I was watching reruns on TV last night. I had recorded an episode of "I've Got a Secret" from the early 60's. I finally got around to watching it. Steve Allen was a guest and did a few telephone stunts. One of them was trying to get Bill Cullen to accept a long distance collect phone call. It made me think of how things have changed. When I was younger I remember when we always waited until after 10:00 PM to make long distance phone calls. if the phone rang after 10:00 it normally meant a relative was calling. I also remember when I would go out of town to visit family. My parents would tell to call collect person-to-person when I had arrived. They would usually say the person I was calling was not home and refuse the charges, but they knew I had arrived safely.
Nowadays, we don't think twice about picking up the phone and calling most anywhere. Here at the house we have unlimited long distance and even can call internationally on the cheap. Then there are the cell phones. Call anywhere, anytime, from anywhereand the long distance is included.
When I was younger we only had one phone. It was in the kitchen and I swear the phone cord was a mile long. I especially remember my sister talking on the phone and taking the phone, really the receiver, across the hall into her room. Before I went to junior high we moved. Our new house had a phone in the kitchen; and wow, phone jacks in the bedrooms. We got another phone and it was great. My brother and I could take the phone out of our parents room and take to our room and then talk. Wow! Those phones had long cords to. I guess the long cords made up for not many phones.
By the time I got married the phone business had been deregulated and you could buy phones instead of renting them from Ma Bell. When we lived in Irving the pharmacy at Kroger had a promotion that gave free phones with new prescriptions. That was really different. Now we were responsible for our own phones. If they broke, buy a new one. And we did. But these were corded phones. They were still stuck to the wall.

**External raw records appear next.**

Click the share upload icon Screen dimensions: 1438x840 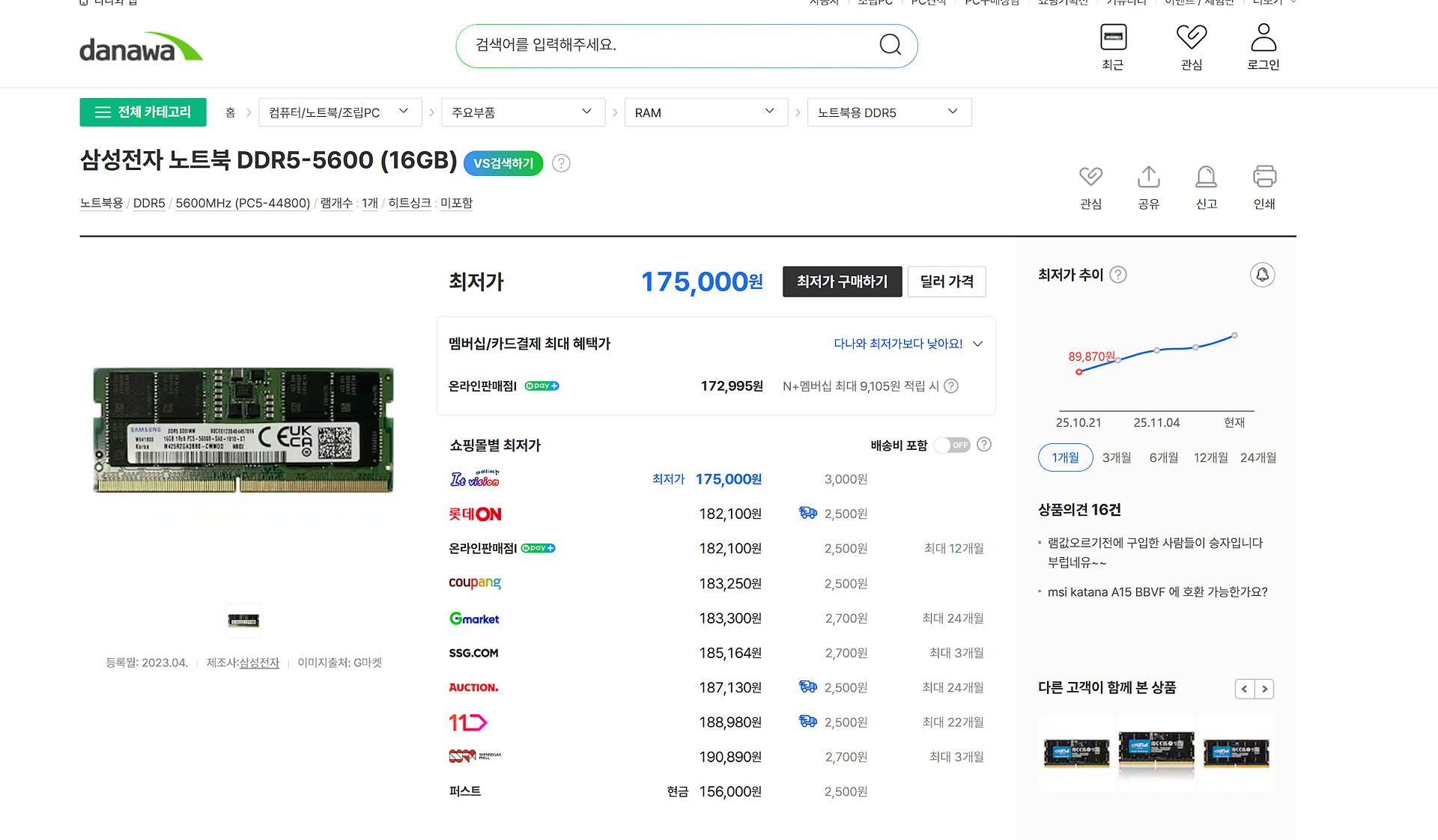tap(1148, 177)
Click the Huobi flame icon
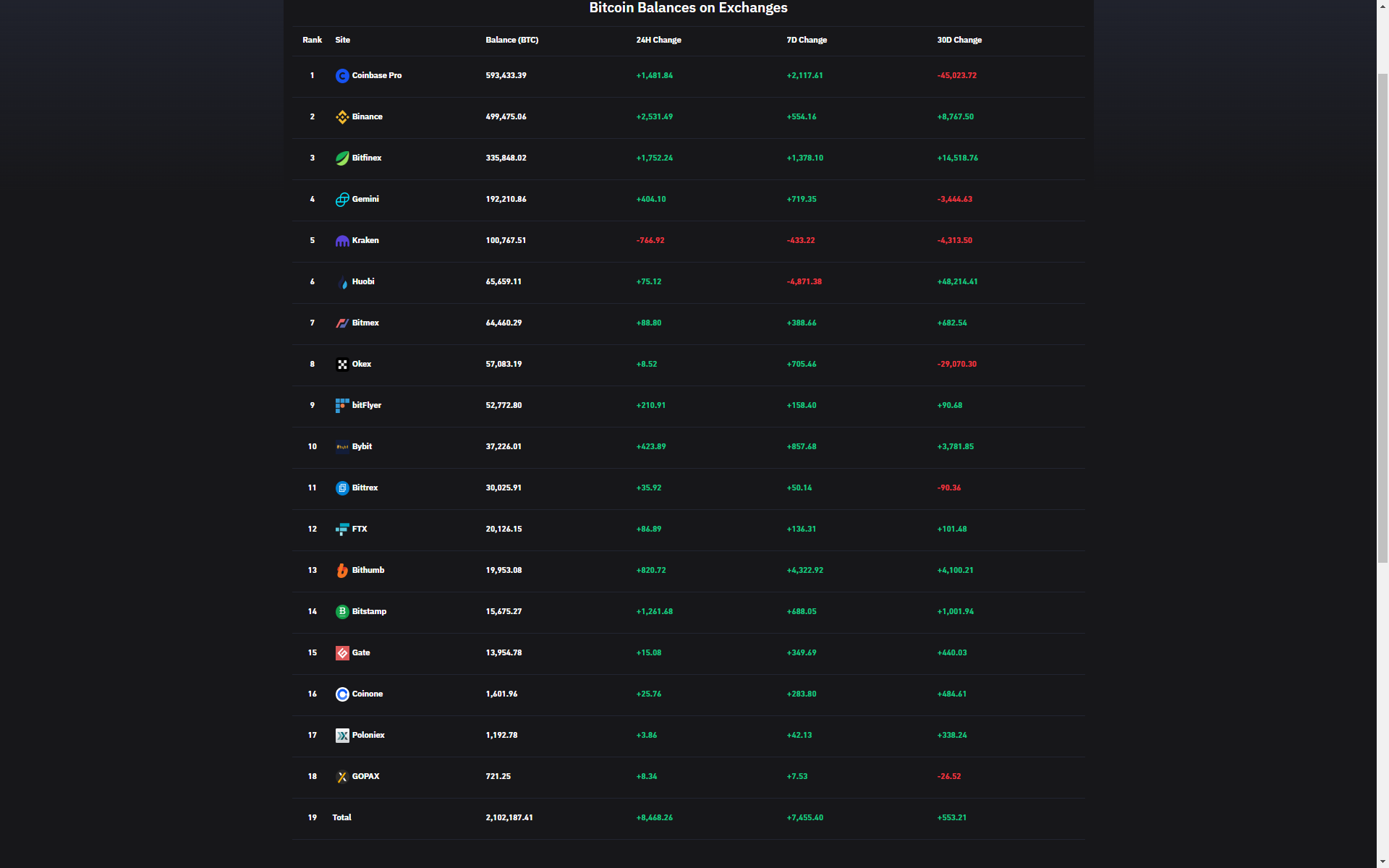Image resolution: width=1389 pixels, height=868 pixels. [342, 282]
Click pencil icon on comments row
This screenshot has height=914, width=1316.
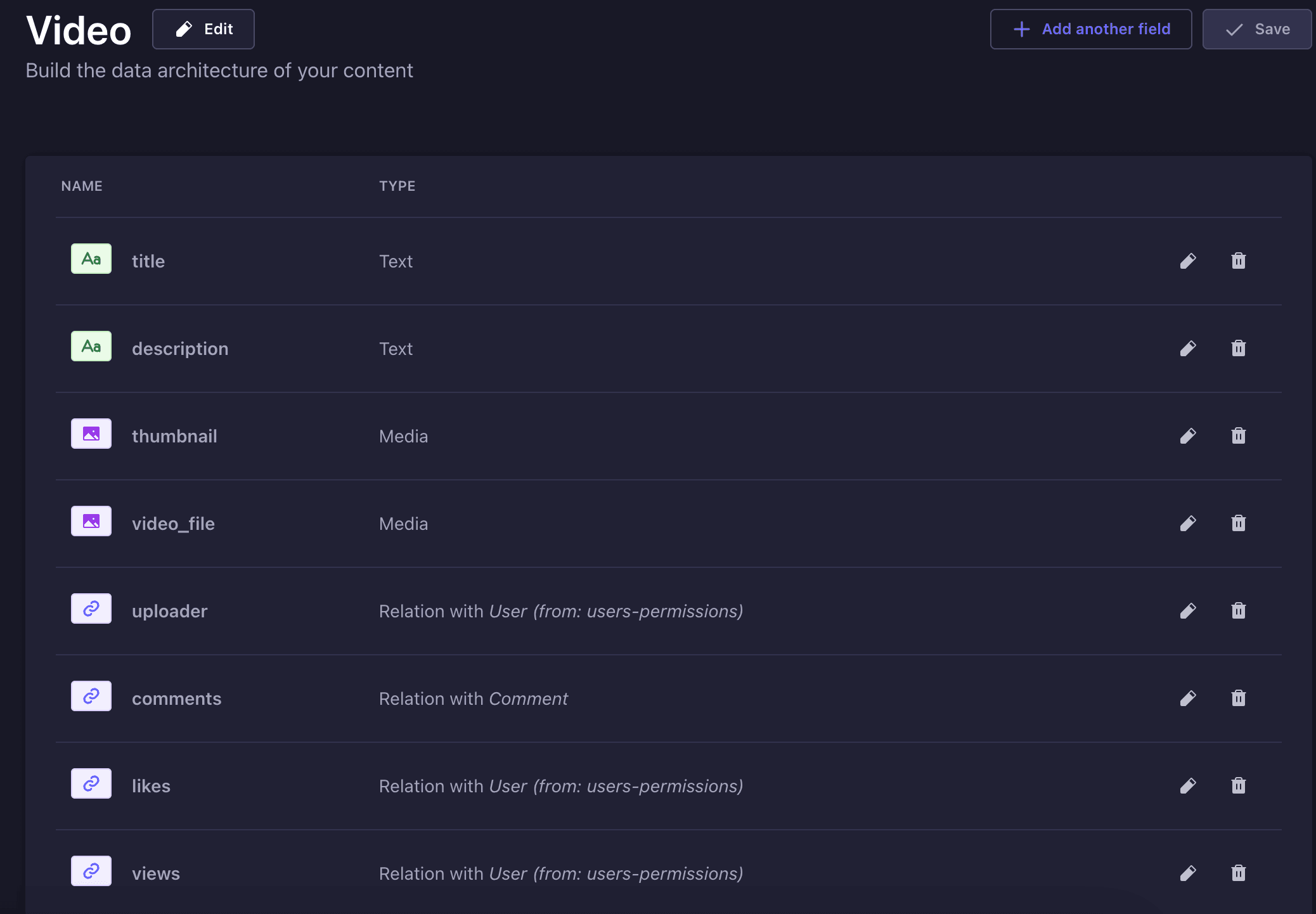coord(1188,698)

Hallelujah! Cordless phones! Finally, a phone that you could take anywhere and talk on it. As long as you were within range of your base set. They were great though. Freedom at last. You could have a phone in the kitchen and the bedroom and maybe the den and the garage. You could talk and talk and talk.
And then the cell phone. But that's a story for another day. Remind me to tell you sometime about Scott and the first cell phone he had.